Of the 4628 childhood cancer patients from the Swiss Childhood Cancer Registry, only 542 were treated with platinum-based chemotherapy and were alive during data collection in 2015. Of those eligible for the study, 153 (28%) had no available audiogram, 6 (1%) had lost hearing before cancer treatment, 99 (18%) had no post-treatment audiogram, and 14 (3%) had non-classifiable audiograms.
This study analyzed data from 270 (50%) childhood cancer survivors, among whom 154 were males (57%) and 116 (43%) were females. The median age at the most recent audiogram was 13.5 (interquartile range IQR: 9.3-17.0) years, the median age at cancer diagnosis was 6.8 (IQR: 2.1-11.7) years, and the median time since diagnosis was 5 (IQR: 2.5-8.1) years.
CNS tumors were the most common diagnosis (n = 104; 39%), followed by neuroblastomas (n = 62; 57%). About 154 patients were treated with cisplatin, 62 with carboplatin, and 54 with both platinum drugs.
Mild hearing loss was found in 53 survivors, 78 had moderate and 75 had severe hearing loss. Severity of hearing loss was higher in patients i) diagnosed at a younger age (odds ratio OR 5.4, 95% confidence interval [CI]; 2.5-12.0 FOR <5 years; ii) received treatment in early years (OR 4.8; 95%CI: 2.1-11.0 for 1990-1995); iii) had higher cumulative cisplatin doses (OR 13.5, 95% CI: 4.7-38.8 for >450 mg/m2); iv) received concomitant CRT (OR 4.4, 95% CI: 2.5-.8); and v) HSCT (OR 2.7, 95% CI: 1.0-7.2)
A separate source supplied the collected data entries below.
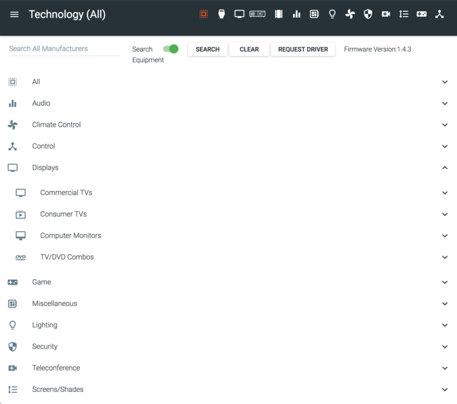Click the SEARCH button
Screen dimensions: 457x404
[x=207, y=49]
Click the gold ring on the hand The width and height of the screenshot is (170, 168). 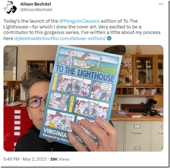point(96,150)
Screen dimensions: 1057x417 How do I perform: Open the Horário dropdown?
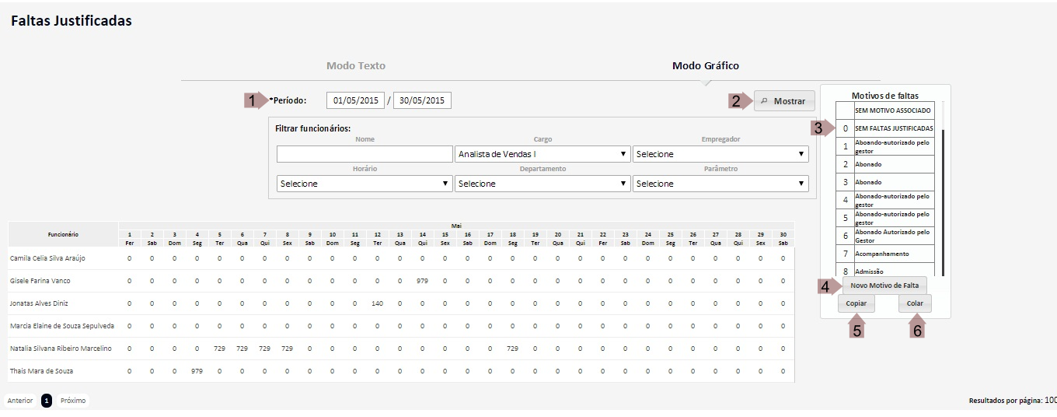pyautogui.click(x=365, y=184)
In this nationwide cohort of childhood cancer survivors, the authors found that three out of four CCS treated with platinum drugs experienced some degree of hearing loss at the latest follow-up/ and one out of four CCS suffered from severe hearing loss. Survivors with CNS tumors and melanoblastoma had a high prevalence of mild, moderate, and severe hearing loss. Consistent with previous studies, the present study found <5 years at cancer diagnosis, high cisplatin dose, concomitant CRT, and HSCT to be the risk factors for higher severity of hearing loss.
Several authors reported hearing loss as a binary outcome. Lack of consensus on the definition of hearing loss makes comparisons between ototoxicity studies in childhood cancer survivors difficult. Camet et al. and Langer et al. differentiated several severity grades of hearing loss. The current study found treatment in an earlier period was a risk factor for higher severity of hearing loss.
Skinner et al. reported hearing loss in 73% of the children and adolescents diagnosed with solid tumors and treated with cisplatin. Brock et al. found hearing loss in about 48% of the 29 children with different cancer diagnoses, treated with cisplatin. The authors found similar figures in the present study (57%). However, the authors noted that though a cumulative cisplatin dose of 301-450 mg/m2 increases the risk of hearing loss, a dose greater than 450 mg/m2 did not further increase the risk. In this study, carboplatin was found to be less toxic than cisplatin. However, the literature is conflicting. Qaddoumi et al. and several others observed an association between carboplatin and hearing loss, especially in patients with retinoblastoma and neuroblastoma.
The study has some limitations: i) retrospective study design, ii) lack of data about aminoglycosides or otoprotective drugs, and iii) this study included only CCS who were alive at the time of data extraction and had been treated with platinum-based chemotherapeutic drugs.